What of areas like Minnesota where labor costs are high as well as materials, and build code that is severe to hold snow loads on rooftops, extreme weather, etc. - and absurdly high raw land pricing?
We looked at a subsidized 800 sq.ft. 2 bedroom apartment unit where kids would have a common hallway to play, and cars would be parked outside rotting in the weather. The car to a low income family is proportionally a huge investment.
We reconfigured that 800 sq.ft. living area into a single family detached home, along a common private lane (wider than an alley). Added a one car garage, and set these homes staggered for a panoramic view. To redistribute space for where people live instead of cars park, we place the parking between homes which also cleans up the cluttered car appearance of a typical rear accessed home. Instead of a street on the other side of the home (porch side, not Porsche side) we have common open space with walks and trails. The staggering of the homes provides a panoramic view of the generous common open space. The significant reduction of pave areas reduces run-off. The results is a neighborhood that is single family living, with Minnesota high costs, that can still be in that $300K to $400K price range. Density? This example is 12.5 single family homes per acre still maintaining a suburban sense of space: https://youtu.be/KjlwRRZSnec
All of these neighborhoods take an unconventional attack reducing (or eliminating) the monotony of new growth. Today, we have literally on the recent approvals and in the design process tens of thousands of these new homes in process (almost 100 new neighborhoods approved or in he approval process).
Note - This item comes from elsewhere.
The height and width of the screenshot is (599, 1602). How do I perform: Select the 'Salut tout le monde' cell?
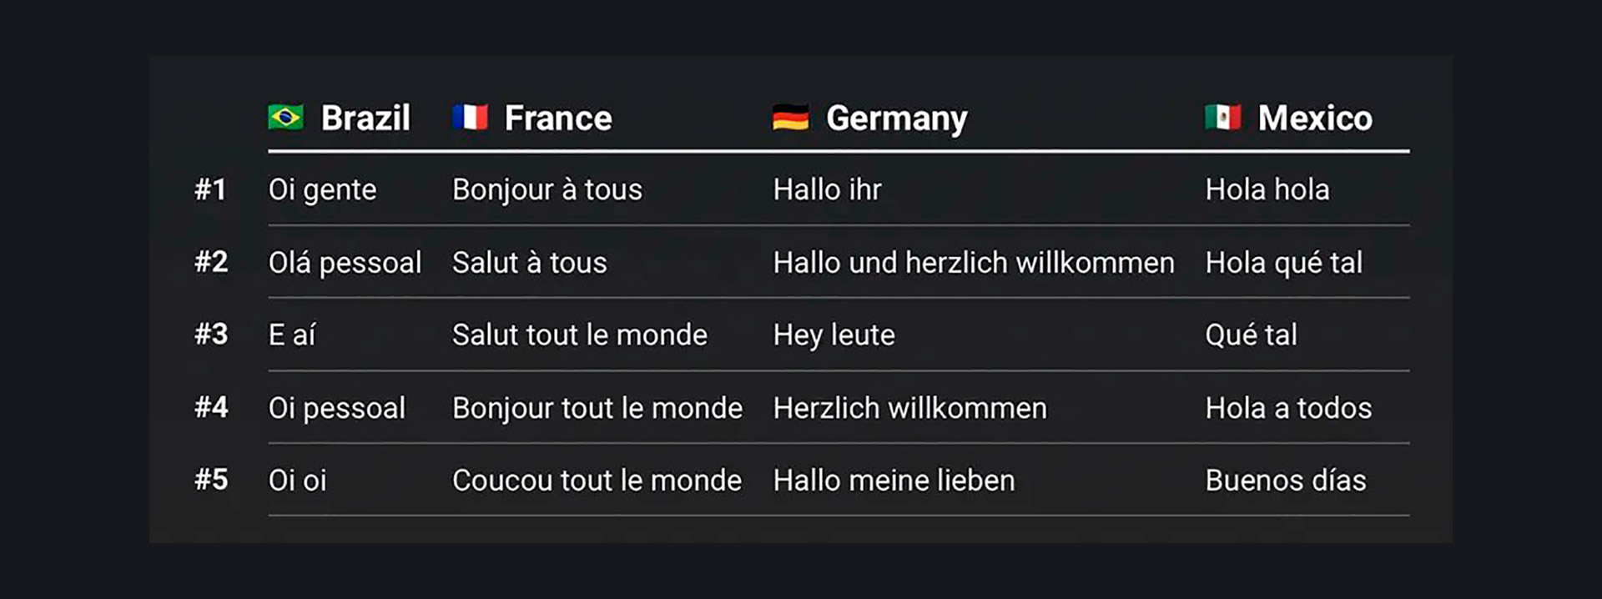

Affordable neighborhoods do not have to be an overly compressed future slum. That is the problem with having affordability by sacrificing design, living standards, space, function, and beauty. Affordable neighborhoods must instill a sense of pride and self worth. Many don't.
None of these would be possible without the many developers and builders believing that conventional methods are no longer valid, and these trailblazers are the future of attainable housing.